Paradójicamente, la RPC invierte sus reservas mayormente en bonos del Tesoro de EE.UU. como precaución frente a cualquier signo de inestabilidad doméstica e internacional mientras que inversores externos no pueden constituir depósitos en bancos de la RPC. Por ello, para que el RMB pudiera convertirse en una moneda de refugio no alcanza sólo el sostenido crecimiento económico sino que se requerirían importantes reformas regulatorias y de política exterior en un mundo todavía dominado por el dólar. La desconfianza en la consistencia de la normativa china y la iliquidez de su mercado financiero interno constituyen un impedimento central para el futuro del RMB global, por lo que la internacionalización del yuan sólo podría adoptar un carácter paulatino y gradual.

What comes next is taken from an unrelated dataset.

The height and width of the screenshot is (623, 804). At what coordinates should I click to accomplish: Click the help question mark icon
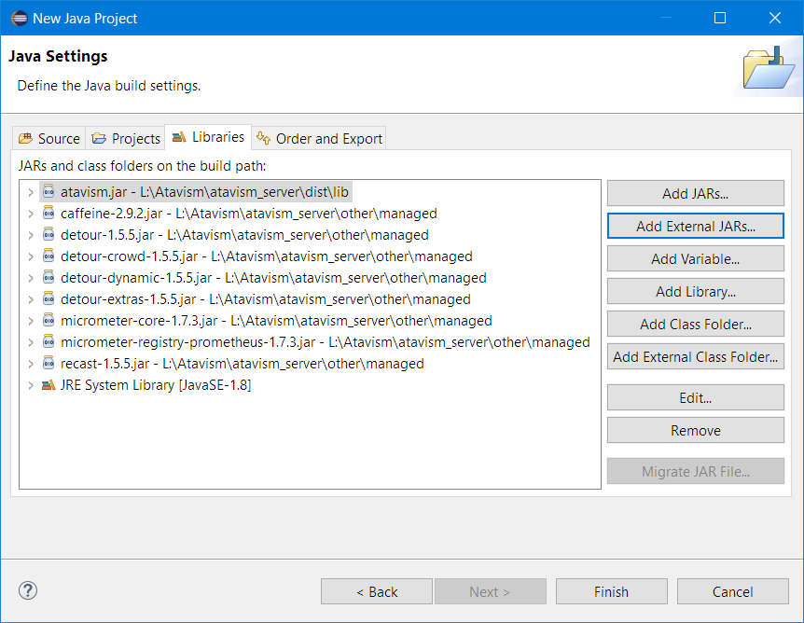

Por analogía, EE.UU. había superado el PIB del Reino Unido hacia 1870-80, aunque el dominio de la libra se prolongó en torno de sus establecidas redes financieras más allá de la Primera Guerra Mundial. La creación del Sistema de la Reserva Federal y la eliminación de las restricciones a la radicación de bancos extranjeros en EE.UU. contribuyeron al afianzamiento del dólar a nivel internacional, aunque los bonos en tal denominación no predominaron hasta los ‘30. Por ende, el dólar no emergió como divisa internacional hasta contar con un altamente eficiente sistema financiero interno. Más aún, la libra y el dólar convivieron proveyendo seguridad y liquidez con relativa estabilidad hasta concluida la Segunda Guerra Mundial y los acuerdos de Bretton Woods, que instauraron el patrón dólar-oro entre potencias que no representaban regímenes potencialmente antagónicos.

Por el contrario, el proyecto chino implica desafíos directos al dólar como el lanzamiento en 2018 del contrato sobre petróleo –denominado petroyuan, que cotiza en la Bolsa de Futuros de Shanghai– que pretende convertirse en precedente para que diversos productos básicos tradicionalmente cotizados en dólares se reorienten al ámbito del RMB, ofreciendo a los proveedores vender el crudo a cambio de yuanes convertibles en oro.

Más allá del incierto éxito de tales instrumentos, no cabe descartar que el RMB podría alcanzar el status de moneda de reserva global si supera las limitaciones pendientes bajo la conducción ortodoxa de su política monetaria por parte del Banco del Pueblo –incluyendo la liberación de su cuenta de capital y el control de la volatilidad de su tipo de cambio– pudiendo construir una imagen confiable para la plaza china aún antes de concluir la reforma normativa y el ajuste estructural de su sistema financiero.

Aun en dicho caso, nada garantiza que pueda reemplazar al dólar a mediano plazo, ya que los inversores globales difícilmente canalicen por ahora flujos masivos de capital hacia la RPC. Así, el ascenso del RMB al club de las divisas internacionales dependerá, en mayor medida, de sus políticas internas que del sistema internacional, sujeto al tiempo que demande la conformación de un sistema financiero interno regulado y líquido, lo que eventualmente requeriría asimismo reformas políticas que garanticen la vigencia del Estado de Derecho en el sentido predominante en occidente, lo que no necesariamente parece presente en las visiones de largo plazo de la conducción del Partido Comunista Chino, debiendo preverse que una moneda se convierte en reserva global recién cuando la confianza en ella como medio de pago y reserva de valor se mantiene globalmente a lo largo de un plazo prolongado.